The purpose of the reduce function is to count the number of rows in each partition. Instead of counting, the function actually takes the maximum of the partition row count. By taking this approach, I can use the same function for both reducing and combining.

For efficiency purposes, the combine phase is very important to this operation. The way the problem is structured, the combine output should be a single record for each map instance -- and sending this data around for the reduce phase should incur very little overhead.

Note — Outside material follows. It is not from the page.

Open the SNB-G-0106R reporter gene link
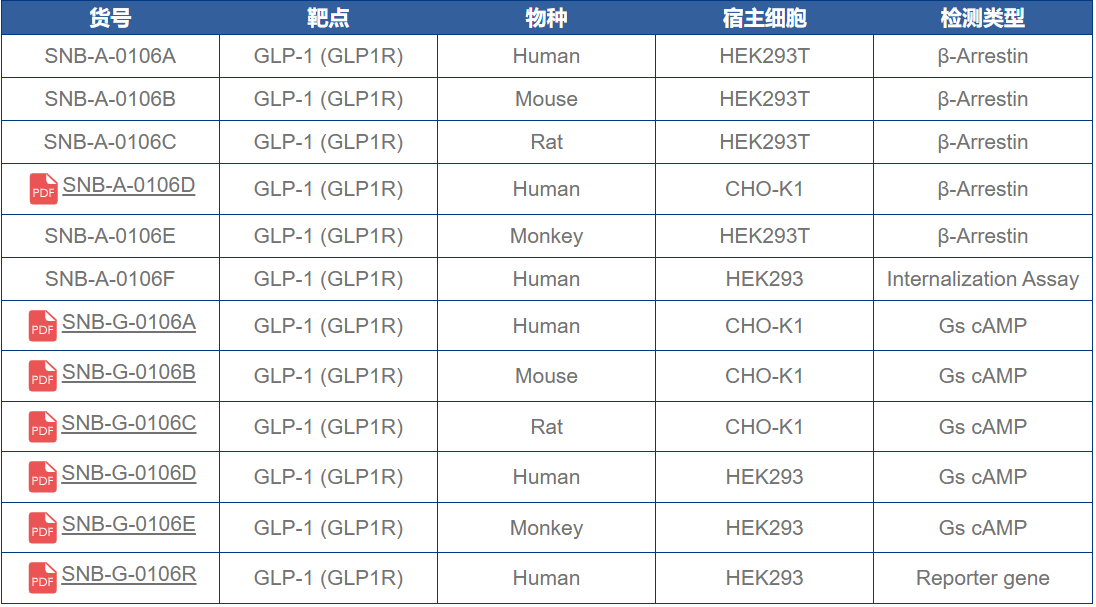This screenshot has width=1096, height=607. tap(128, 574)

More Detail on the Approach -- Offset Calculation and Pass 2

At the end of the first phase, the summary key result files contains a single row for each partition, containing the number of rows in each partition. For instance, from my small test data, the data looks like:

0 2265

1 2236

2 3

The first column is the partition id, the second is the count. The offset is the cumulative sum of previous values. So, I want this to be:

0 2265 0

1 2236 2265

2 3 4501

To accomplish this, I read the data in the main loop, after running the first job. The following loop in main() gets the results, does the calculation, and saves the results as parameters in the job configuration: numvals = 0;
....long cumsum = 0;
....FileStatus[] files = fs.globStatus(new Path(keysummaryoutput+ "/p*"));
....for (FileStatus fstat : files) {
........FSDataInputStream fsdis =;
........String line = "";
........while ((line = fsdis.readLine()) != null) {
............finalconf.set(PARAMETER_cumsum_nthvalue + numvals++, line + "\t" + cumsum);
............String[] vals = line.split("\t");
............cumsum += Long.parseLong(vals[1]);
....finalconf.setInt(PARAMETER_cumsum_numvals, numvals);

Perhaps the most interesting part of this code is the use of the function fs.globStatus() to get a list of HDFS files that match wildcards (in this case, anything that starts with "p" in the keysummaryouput directory).


Parallel Map-Reduce is a powerful programming paradigm, that makes it possible to solve many different types of problems using parallel dataflow constructs.

Some problems seem, at first sight, to be inherently serial. Appending a sequential row number onto each each row is one of those problems. After all, don't you have to process the previous row to get the number for the next row? And isn't this a hallmark of inherently serial problems?

The answers to these questions are "no" and "not always". The algorithm described here should scale to very large data sizes and very large machine sizes. For large volumes of data, it is much, much more efficient than the serial version, since all processing is in parallel. That is almost true. The only "serial" part of the algorithm is the calculation of the offsets between the passes. However, this is such a small amount of data, relative to the overall data, that its effect on overall efficiency is negligible.

The offsets are passed into the second pass using the JobConfiguration structure. There are other ways of passing this data. One method would be to use the distributed data cache. However, I have not learned how to use this yet.

Another distribution method would be to do the calculations in the first pass reduce phase (by using only one reducer in this phase). The results would be in a file. This file could then be read by subsequent map tasks to extract the offset data. However, such an approach introduces a lot of contention, because suddenly there will be a host of tasks all trying to open the same file -- contention that can slow processing considerably.